##### MATERIAL SHOWN

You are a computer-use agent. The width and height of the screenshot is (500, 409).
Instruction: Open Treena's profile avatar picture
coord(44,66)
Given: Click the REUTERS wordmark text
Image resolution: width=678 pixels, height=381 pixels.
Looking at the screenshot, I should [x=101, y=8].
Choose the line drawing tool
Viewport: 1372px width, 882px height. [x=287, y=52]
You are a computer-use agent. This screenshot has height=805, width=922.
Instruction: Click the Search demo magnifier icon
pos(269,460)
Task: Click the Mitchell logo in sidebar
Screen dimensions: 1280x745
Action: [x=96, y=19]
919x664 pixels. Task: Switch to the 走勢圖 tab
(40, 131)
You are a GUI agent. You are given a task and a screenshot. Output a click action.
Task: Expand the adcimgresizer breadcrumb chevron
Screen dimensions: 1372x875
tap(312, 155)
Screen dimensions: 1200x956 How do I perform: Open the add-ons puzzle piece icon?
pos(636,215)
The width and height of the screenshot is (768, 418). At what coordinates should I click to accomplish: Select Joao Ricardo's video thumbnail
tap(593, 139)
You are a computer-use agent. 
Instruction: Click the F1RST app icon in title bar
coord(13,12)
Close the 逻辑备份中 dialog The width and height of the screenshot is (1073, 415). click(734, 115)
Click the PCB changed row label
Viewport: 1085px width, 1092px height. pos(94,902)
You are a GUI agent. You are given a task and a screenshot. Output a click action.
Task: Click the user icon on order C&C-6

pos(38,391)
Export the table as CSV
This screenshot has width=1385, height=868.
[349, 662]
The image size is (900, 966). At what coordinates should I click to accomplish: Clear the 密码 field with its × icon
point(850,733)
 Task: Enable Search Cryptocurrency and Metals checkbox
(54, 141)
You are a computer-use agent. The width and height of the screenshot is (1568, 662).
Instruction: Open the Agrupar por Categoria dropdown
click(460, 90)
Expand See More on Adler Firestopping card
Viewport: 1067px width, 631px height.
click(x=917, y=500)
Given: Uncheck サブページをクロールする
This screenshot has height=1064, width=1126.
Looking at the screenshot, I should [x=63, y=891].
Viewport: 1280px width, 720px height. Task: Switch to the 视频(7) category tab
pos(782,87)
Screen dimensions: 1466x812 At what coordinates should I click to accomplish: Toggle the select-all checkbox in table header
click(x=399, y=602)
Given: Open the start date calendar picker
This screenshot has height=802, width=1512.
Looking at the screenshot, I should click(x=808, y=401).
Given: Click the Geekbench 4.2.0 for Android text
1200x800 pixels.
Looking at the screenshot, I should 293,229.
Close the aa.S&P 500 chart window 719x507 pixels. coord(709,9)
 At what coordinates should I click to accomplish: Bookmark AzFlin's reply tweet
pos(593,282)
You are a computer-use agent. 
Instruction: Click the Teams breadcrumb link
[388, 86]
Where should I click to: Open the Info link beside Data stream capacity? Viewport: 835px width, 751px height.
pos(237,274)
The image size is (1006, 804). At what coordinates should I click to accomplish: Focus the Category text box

##########

= WRITTEN PROBLEM =
Retype all of the records above word for word.

= TASK RESULT =
You are a computer-use agent. The width and height of the screenshot is (500, 409).
Instruction: Open Treena's profile avatar picture
coord(44,66)
Given: Click the REUTERS wordmark text
Image resolution: width=678 pixels, height=381 pixels.
Looking at the screenshot, I should [x=101, y=8].
Choose the line drawing tool
Viewport: 1372px width, 882px height. [x=287, y=52]
You are a computer-use agent. This screenshot has height=805, width=922.
Instruction: Click the Search demo magnifier icon
pos(269,460)
Task: Click the Mitchell logo in sidebar
Screen dimensions: 1280x745
Action: [x=96, y=19]
919x664 pixels. Task: Switch to the 走勢圖 tab
(40, 131)
You are a GUI agent. You are given a task and a screenshot. Output a click action.
Task: Expand the adcimgresizer breadcrumb chevron
Screen dimensions: 1372x875
tap(312, 155)
Screen dimensions: 1200x956 How do I perform: Open the add-ons puzzle piece icon?
pos(636,215)
The width and height of the screenshot is (768, 418). At what coordinates should I click to accomplish: Select Joao Ricardo's video thumbnail
tap(593, 139)
You are a computer-use agent. 
Instruction: Click the F1RST app icon in title bar
coord(13,12)
Close the 逻辑备份中 dialog The width and height of the screenshot is (1073, 415). click(734, 115)
Click the PCB changed row label
Viewport: 1085px width, 1092px height. pos(94,902)
You are a GUI agent. You are given a task and a screenshot. Output a click action.
Task: Click the user icon on order C&C-6

pos(38,391)
Export the table as CSV
This screenshot has width=1385, height=868.
[349, 662]
The image size is (900, 966). At what coordinates should I click to accomplish: Clear the 密码 field with its × icon
point(850,733)
 Task: Enable Search Cryptocurrency and Metals checkbox
(54, 141)
You are a computer-use agent. The width and height of the screenshot is (1568, 662).
Instruction: Open the Agrupar por Categoria dropdown
click(460, 90)
Expand See More on Adler Firestopping card
Viewport: 1067px width, 631px height.
click(x=917, y=500)
Given: Uncheck サブページをクロールする
This screenshot has height=1064, width=1126.
Looking at the screenshot, I should [x=63, y=891].
Viewport: 1280px width, 720px height. Task: Switch to the 视频(7) category tab
pos(782,87)
Screen dimensions: 1466x812 At what coordinates should I click to accomplish: Toggle the select-all checkbox in table header
click(x=399, y=602)
Given: Open the start date calendar picker
This screenshot has height=802, width=1512.
Looking at the screenshot, I should click(x=808, y=401).
Given: Click the Geekbench 4.2.0 for Android text
1200x800 pixels.
Looking at the screenshot, I should 293,229.
Close the aa.S&P 500 chart window 719x507 pixels. coord(709,9)
 At what coordinates should I click to accomplish: Bookmark AzFlin's reply tweet
pos(593,282)
You are a computer-use agent. 
Instruction: Click the Teams breadcrumb link
[388, 86]
Where should I click to: Open the Info link beside Data stream capacity? Viewport: 835px width, 751px height.
pos(237,274)
The image size is (1006, 804). At what coordinates should I click to accomplish: Focus the Category text box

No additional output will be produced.